I do not agree that the dog in a manger has the final right to the manger, even though he may have lain there for a very long time.... I do not admit that a wrong has been done these people by the fact that a stronger race, a higher grade race, or at any rate, a more world-wise race ... has come in and taken their place (quoted in Prior 1999, 192). European orientalist discourse perceived and depicted Palestinian Arabs as less than fully or equally human, and this same perspective shaped the approach and attitudes of the European fathers of the Zionist movement, toward the indigenous Arab population in Palestine. For example, when the head of the colonization department of the Jewish Agency asked Chaim Weizman what he thought about the indigenous Palestinians, Weizman was quoted as saying: "The British told us that there are some hundred thousand Negros ['kushim'] and for those there is no value" (Masalha 1997, 62). These attitudes permeated the early Zionist settlement movement in Palestine, and went on to color the way in which Palestinian Arabs were depicted in the textbooks of the pre-state schools of the Jewish Zionist settlements.

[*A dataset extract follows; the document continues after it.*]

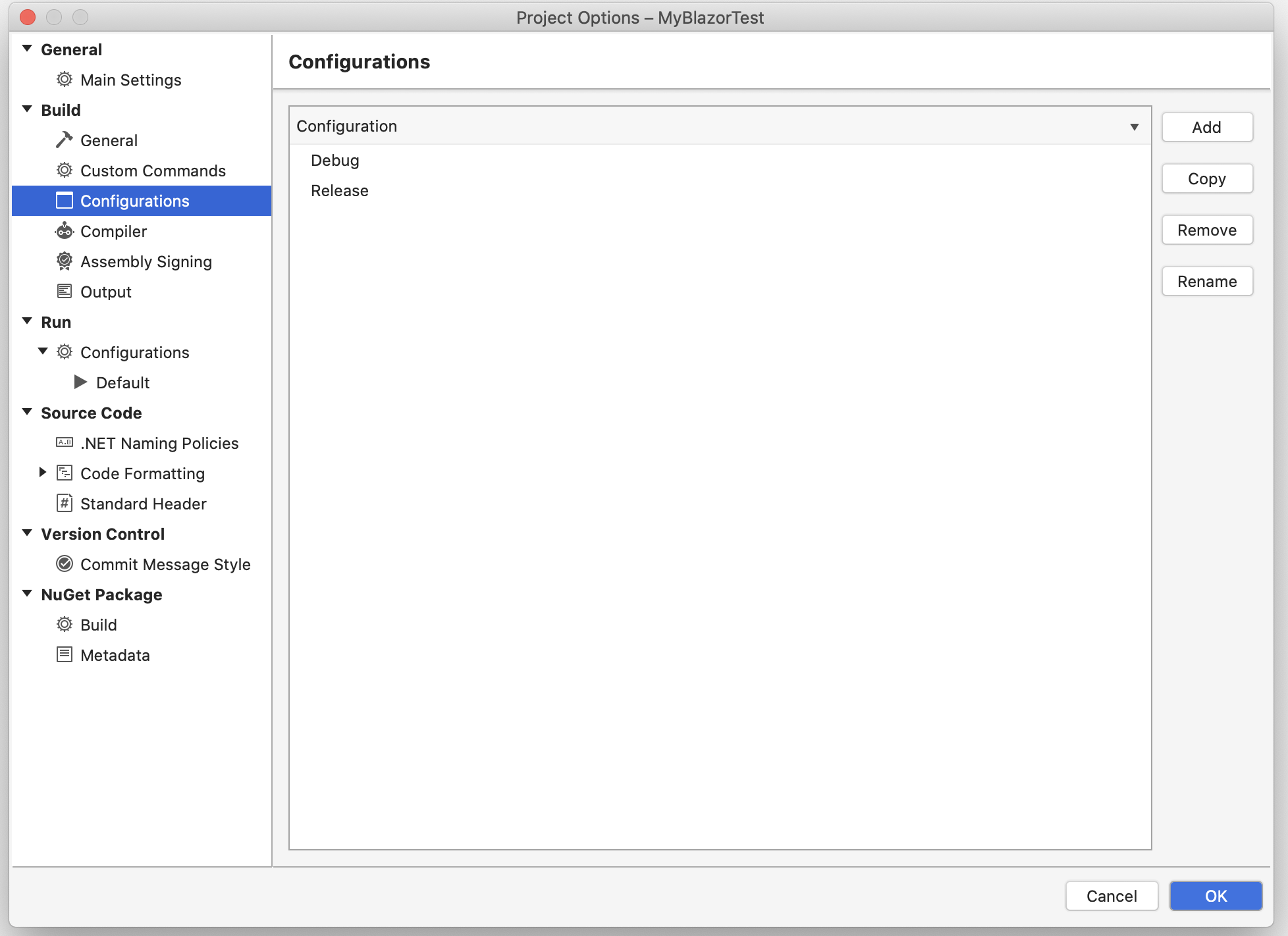
Task: Click the Metadata page icon under NuGet Package
Action: tap(64, 654)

The second and closely related influence to have a dominant and longstanding effect on the portrayal of Arabs in Israeli Jewish school textbooks is the mission of the Zionist movement. This nationalist movement was developed by a group of the Jewish intelligentsia in Europe in the late 1800s with the goal of establishing a Jewish state in Palestine. Zionism was based on the premise that Palestine was a territory which belonged exclusively to the Jewish people due to their presence on the land during biblical times. The Jewish settlement of Palestine was presented as an ideological and moral project that also provided a solution to the anti-Semitism that had plagued the Jews in their European diaspora communities (Yiftachel 2003). The Zionist movement, portrayed Palestine as a "land without a people, for a people without a land," and the Zionist immigrants to Palestine as pioneers coming to conquer an inhospitable environment, and make the barren desert bloom (Masalha 1997). With the rise of the nation-state in Europe in the 19th century, textbooks--and history textbooks in particular--were used by the state to glorify the nation, consolidate a national identity, and justify the state's social and political systems. As such, ethnocentric views, myths, stereotypes and prejudices pervaded (Apple 1990, Berghan and Schissler 1988, Jacobmeyer 1990). According to Podeh (2000), the case of Israel is no exception, and a clear distinction was "made between the 'we' (Israelis) and the 'they' (Arabs), a division ... essential for maintaining a distinct Jewish-Israeli identity and for sustaining the ability to compete successfully with the Arabs" (68). The textbooks were developed for the purpose of consolidating the national collective memory. Thus they excluded anything that might mar the image of Israel or undermine the legitimacy of the Zionist enterprise (Podeh 2000). This phenomenon has had an immense impact upon how Arabs were portrayed, and what type of information was included in--and excluded from--textbooks in the Israeli Jewish school system.

The third influence relates to what Podeh (2000) describes as "a tradition of depicting Jewish history as an uninterrupted record of anti-Semitism and persecution" (76). The conflict that erupted between Palestinian Arabs and Jewish Zionist settlers coming to transform Palestine into a Jewish state was also interpreted by the settlers as baseless persecution, and therefore, the corresponding Jewish Israeli tendency was to dehumanize the Arab enemy. The ways in which the Palestinians were victimized by the Zionist mission were unacknowledged and thus, their seemingly one-sided violence against the Jews served to legitimize the proliferation of negative images of Arabs as well as the Israeli use of force against them (Podeh 2000, Shapira 1992).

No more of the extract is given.